Written task
Could you output the part of the data that opens with the line containing "This screenshot has" and closes with the line containing "coord(70,64)" as a Markdown table with columns Row and Line, numbering each row and skipping blank lines? Leave the pictures out.

Material supplied
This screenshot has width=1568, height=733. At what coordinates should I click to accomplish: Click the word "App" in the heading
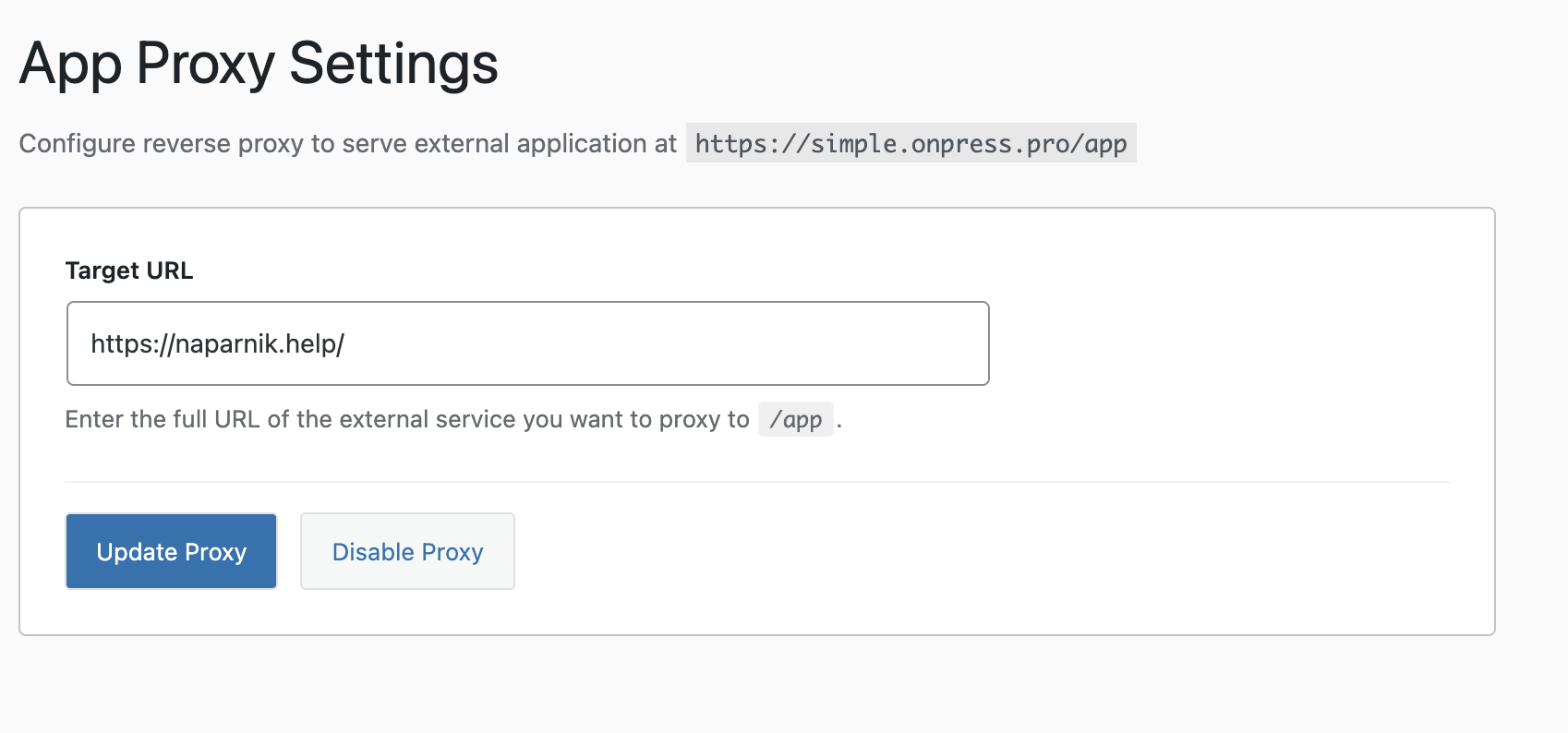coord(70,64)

==

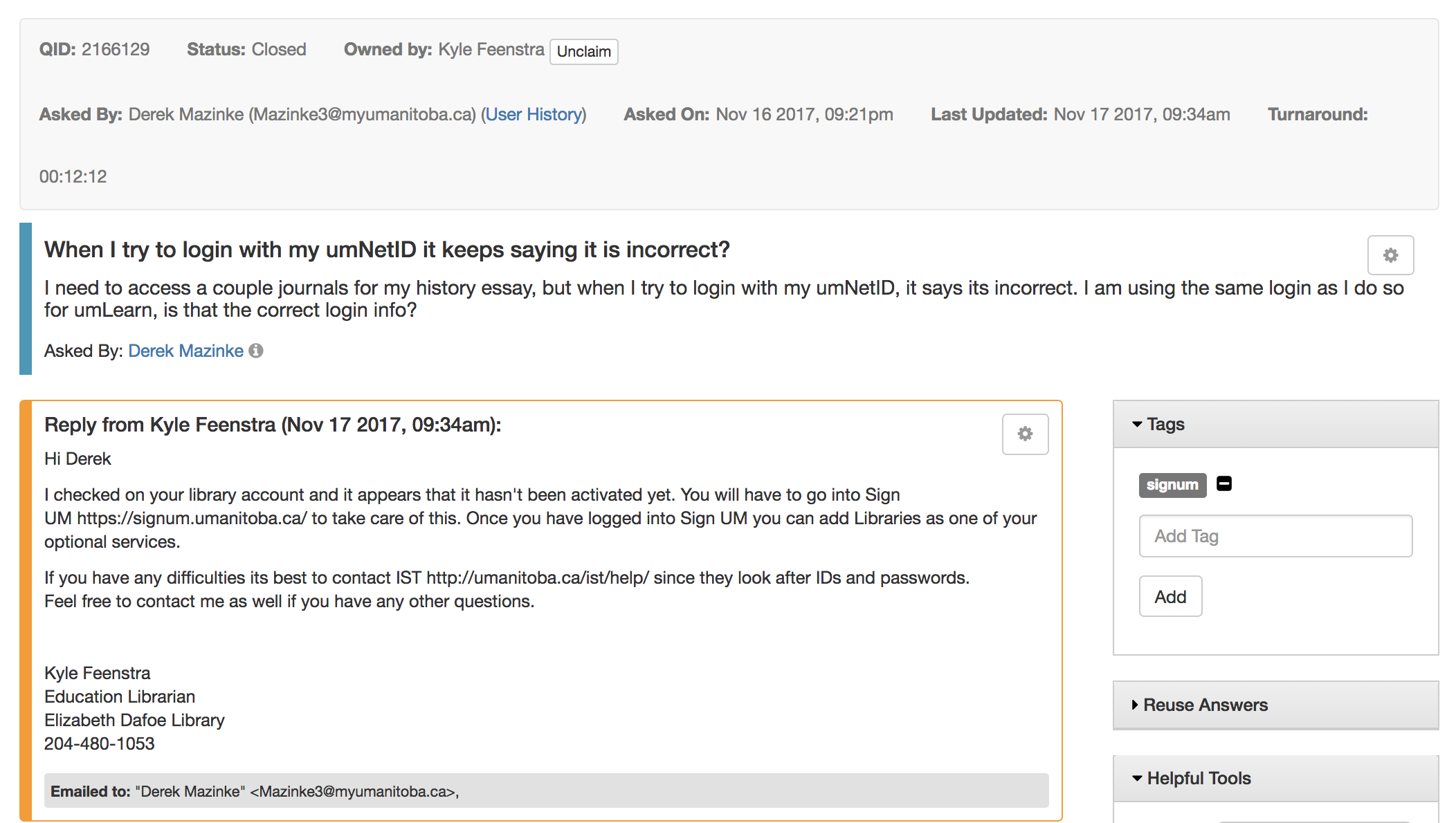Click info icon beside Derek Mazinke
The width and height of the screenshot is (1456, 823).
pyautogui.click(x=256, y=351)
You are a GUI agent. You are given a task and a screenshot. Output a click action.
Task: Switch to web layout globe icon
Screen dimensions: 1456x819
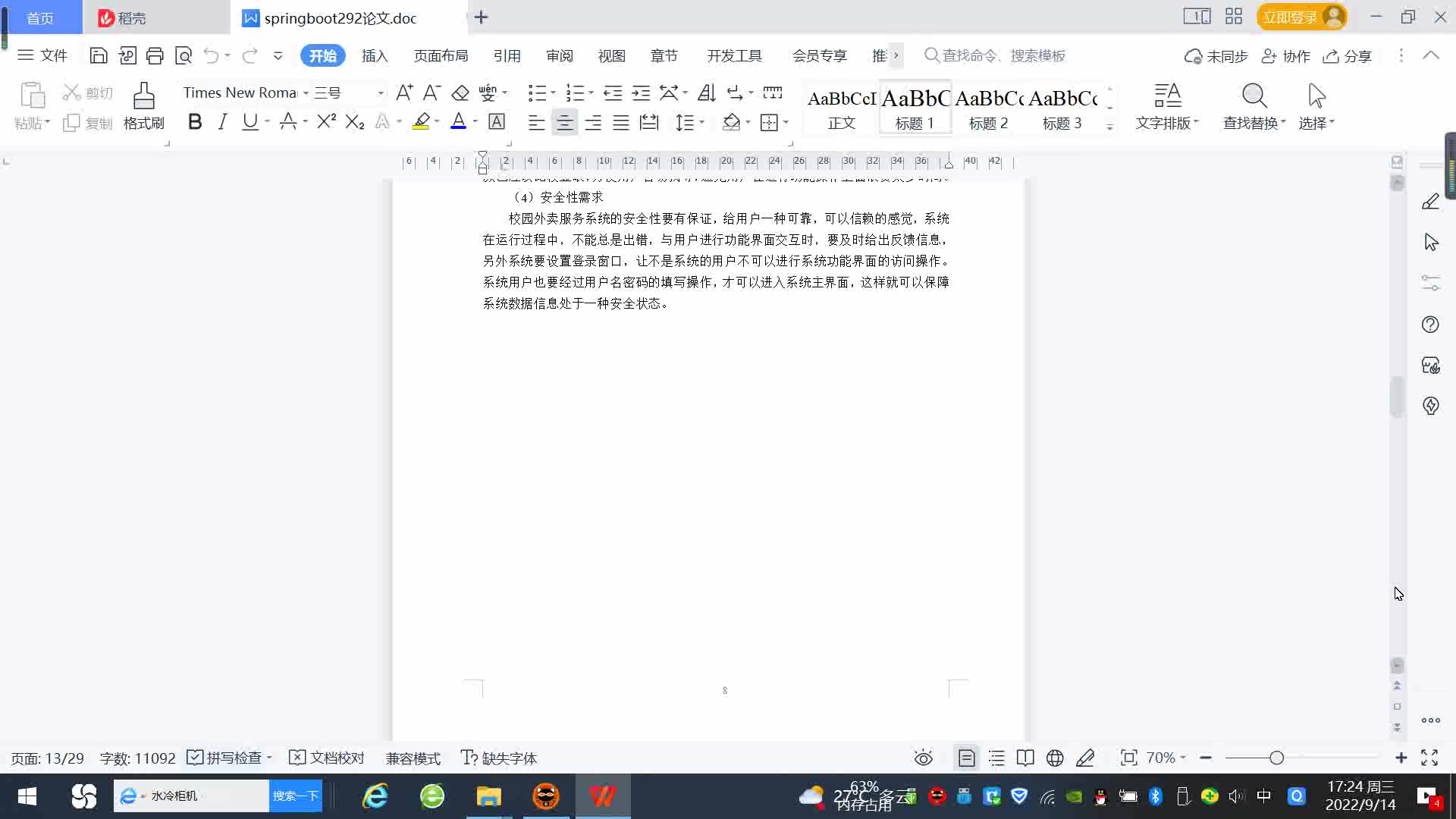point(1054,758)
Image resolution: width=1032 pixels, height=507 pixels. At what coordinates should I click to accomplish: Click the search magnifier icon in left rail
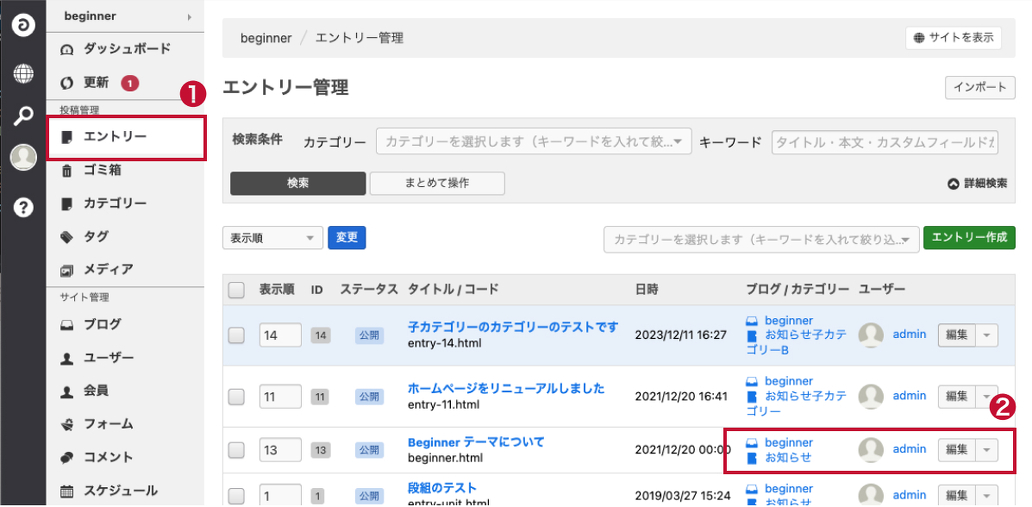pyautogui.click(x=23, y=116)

Result
| Row | Line |
|---|---|
| 1 | This screenshot has width=1568, height=733. At what coordinates should I click to accomplish: Click the word "App" in the heading |
| 2 | coord(70,64) |